For SPMF 3.0, I will also publish a new research paper about SPMF. For the version 0.9, a paper on SPMF was published in the Journal of Machine Learning Research. For the version 2.0, I published a paper in PKDD 2016. For version 3.0, I will also make a paper for another top journal or conference. The people who have contributed the most to SPMF in recent years will be invited to co-author that paper (as much as possible due to limitations on the number of authors).
For those who have observed, the convention for numbering versions of SPMF have changed quite a lot over the years. At the beginning, I started at 0.49, and incremented the numbers by 0.01. But I did not want to reach version 1.0 too early, so I then started to add letters like 0.96b, 0.96c,… 0.96r and then even some numbers after that like 0.96r2, 0.96r3, 0.96r4 to stay away longer from 1.0. The last version before 1.0 was 0.99j. Then after that I jumped to version 2.0 for the PKDD paper, and now I continued as 2.01, 2.02… 2.50. The next jump will be to 3.0 in the next few months.

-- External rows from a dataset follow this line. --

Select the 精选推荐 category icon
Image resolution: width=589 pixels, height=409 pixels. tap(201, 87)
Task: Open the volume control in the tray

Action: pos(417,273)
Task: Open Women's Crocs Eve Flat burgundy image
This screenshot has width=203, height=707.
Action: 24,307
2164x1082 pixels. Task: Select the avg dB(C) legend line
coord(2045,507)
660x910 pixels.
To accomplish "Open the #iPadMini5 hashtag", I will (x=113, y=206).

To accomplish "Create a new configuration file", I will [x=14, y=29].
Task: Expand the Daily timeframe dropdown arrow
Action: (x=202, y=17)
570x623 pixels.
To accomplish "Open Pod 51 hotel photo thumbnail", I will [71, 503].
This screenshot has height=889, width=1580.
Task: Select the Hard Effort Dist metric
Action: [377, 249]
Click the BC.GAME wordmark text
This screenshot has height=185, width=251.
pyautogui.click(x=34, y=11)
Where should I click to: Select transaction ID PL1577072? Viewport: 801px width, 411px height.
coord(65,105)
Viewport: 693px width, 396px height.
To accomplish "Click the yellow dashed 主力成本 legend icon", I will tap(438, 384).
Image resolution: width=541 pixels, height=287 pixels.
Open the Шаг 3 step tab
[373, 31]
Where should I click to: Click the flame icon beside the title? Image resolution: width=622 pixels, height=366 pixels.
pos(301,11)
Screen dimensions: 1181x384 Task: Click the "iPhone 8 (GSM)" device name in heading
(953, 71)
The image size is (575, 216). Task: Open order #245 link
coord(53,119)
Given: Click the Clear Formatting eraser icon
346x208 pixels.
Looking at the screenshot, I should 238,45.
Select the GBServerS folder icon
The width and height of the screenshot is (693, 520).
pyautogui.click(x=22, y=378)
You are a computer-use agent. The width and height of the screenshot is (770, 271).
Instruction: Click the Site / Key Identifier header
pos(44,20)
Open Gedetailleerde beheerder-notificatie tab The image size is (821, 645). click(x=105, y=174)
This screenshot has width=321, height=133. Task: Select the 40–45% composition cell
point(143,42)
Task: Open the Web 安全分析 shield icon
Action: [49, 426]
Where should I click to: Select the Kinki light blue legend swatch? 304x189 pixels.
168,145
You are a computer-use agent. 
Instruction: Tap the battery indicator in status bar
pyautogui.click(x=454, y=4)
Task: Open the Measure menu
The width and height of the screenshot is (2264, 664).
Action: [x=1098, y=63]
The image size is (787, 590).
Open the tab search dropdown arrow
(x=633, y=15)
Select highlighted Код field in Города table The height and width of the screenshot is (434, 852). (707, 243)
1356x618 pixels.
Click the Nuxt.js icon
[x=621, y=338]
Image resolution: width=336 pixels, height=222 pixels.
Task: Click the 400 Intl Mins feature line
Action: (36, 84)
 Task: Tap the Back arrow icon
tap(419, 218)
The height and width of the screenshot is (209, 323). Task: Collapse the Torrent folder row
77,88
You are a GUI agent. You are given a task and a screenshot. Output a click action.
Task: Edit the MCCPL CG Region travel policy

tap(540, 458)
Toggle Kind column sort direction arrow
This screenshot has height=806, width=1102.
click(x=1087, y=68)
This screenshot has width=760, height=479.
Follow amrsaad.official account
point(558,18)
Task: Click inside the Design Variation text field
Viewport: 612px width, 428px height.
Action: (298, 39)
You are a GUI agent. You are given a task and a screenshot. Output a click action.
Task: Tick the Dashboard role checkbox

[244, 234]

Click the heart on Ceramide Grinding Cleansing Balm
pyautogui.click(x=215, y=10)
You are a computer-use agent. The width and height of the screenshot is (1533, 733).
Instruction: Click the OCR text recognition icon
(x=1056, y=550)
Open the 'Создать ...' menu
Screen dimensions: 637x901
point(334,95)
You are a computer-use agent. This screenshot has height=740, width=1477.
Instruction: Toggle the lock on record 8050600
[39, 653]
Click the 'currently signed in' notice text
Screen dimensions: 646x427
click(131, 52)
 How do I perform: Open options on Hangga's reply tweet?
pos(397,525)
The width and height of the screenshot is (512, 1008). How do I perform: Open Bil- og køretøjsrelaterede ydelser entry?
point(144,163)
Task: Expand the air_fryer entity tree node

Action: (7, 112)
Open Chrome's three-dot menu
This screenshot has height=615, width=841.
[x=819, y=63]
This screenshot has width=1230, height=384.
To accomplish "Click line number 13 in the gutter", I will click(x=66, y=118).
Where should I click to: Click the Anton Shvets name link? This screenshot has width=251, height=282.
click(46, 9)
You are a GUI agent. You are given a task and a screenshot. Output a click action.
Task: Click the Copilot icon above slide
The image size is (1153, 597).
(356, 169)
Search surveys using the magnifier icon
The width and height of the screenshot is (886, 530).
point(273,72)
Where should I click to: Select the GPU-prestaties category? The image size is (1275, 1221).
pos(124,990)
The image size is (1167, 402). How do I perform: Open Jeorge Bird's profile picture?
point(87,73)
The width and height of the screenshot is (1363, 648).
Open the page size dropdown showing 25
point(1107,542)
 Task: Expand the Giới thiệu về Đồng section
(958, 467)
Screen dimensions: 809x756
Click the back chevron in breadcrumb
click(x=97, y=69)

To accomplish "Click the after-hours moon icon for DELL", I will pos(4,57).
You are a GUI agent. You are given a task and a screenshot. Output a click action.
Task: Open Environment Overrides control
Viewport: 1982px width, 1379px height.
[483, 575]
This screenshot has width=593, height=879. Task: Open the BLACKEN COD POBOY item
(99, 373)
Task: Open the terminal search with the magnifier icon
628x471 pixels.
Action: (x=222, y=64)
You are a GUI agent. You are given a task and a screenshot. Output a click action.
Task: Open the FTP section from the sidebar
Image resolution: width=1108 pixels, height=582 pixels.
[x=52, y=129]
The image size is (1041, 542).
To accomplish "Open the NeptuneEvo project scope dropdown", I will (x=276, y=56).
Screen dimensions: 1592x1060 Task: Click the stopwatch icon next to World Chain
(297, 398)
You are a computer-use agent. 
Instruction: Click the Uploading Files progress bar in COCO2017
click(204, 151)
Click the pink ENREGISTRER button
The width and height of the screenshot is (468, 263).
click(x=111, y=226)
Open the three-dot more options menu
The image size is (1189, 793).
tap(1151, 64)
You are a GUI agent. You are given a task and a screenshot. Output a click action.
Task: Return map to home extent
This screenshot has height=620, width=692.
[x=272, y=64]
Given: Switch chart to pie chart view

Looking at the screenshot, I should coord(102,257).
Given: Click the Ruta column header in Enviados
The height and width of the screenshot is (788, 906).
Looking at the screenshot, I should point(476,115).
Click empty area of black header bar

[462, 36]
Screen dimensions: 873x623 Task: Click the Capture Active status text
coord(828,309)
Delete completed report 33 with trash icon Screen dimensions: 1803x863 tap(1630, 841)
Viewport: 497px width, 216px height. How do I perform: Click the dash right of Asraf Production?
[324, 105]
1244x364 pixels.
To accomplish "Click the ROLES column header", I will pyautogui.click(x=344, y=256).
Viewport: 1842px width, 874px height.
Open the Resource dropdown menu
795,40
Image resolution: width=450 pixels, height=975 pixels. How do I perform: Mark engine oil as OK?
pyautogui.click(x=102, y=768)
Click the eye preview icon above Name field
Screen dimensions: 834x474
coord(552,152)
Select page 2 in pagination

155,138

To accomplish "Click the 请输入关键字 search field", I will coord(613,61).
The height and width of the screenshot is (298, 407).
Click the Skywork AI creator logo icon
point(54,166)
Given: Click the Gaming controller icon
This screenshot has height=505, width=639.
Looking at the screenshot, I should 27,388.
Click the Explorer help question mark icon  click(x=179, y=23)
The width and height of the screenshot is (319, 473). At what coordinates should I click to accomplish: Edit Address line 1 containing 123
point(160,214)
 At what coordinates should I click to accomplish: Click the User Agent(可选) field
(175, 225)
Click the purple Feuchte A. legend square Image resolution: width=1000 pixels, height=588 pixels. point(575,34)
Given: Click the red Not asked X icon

In this blog post, I have talked a little bit about the early development and future direction of SPMF. Hope it has been interesting!
Thanks again to all contributors and users of SPMF for supporting the software through all these years. I really appreciate your support.
Philippe Fournier-Viger is a distinguished professor of computer science and founder of the SPMF open-source data mining library, which offers over 200 algorithms for pattern mining.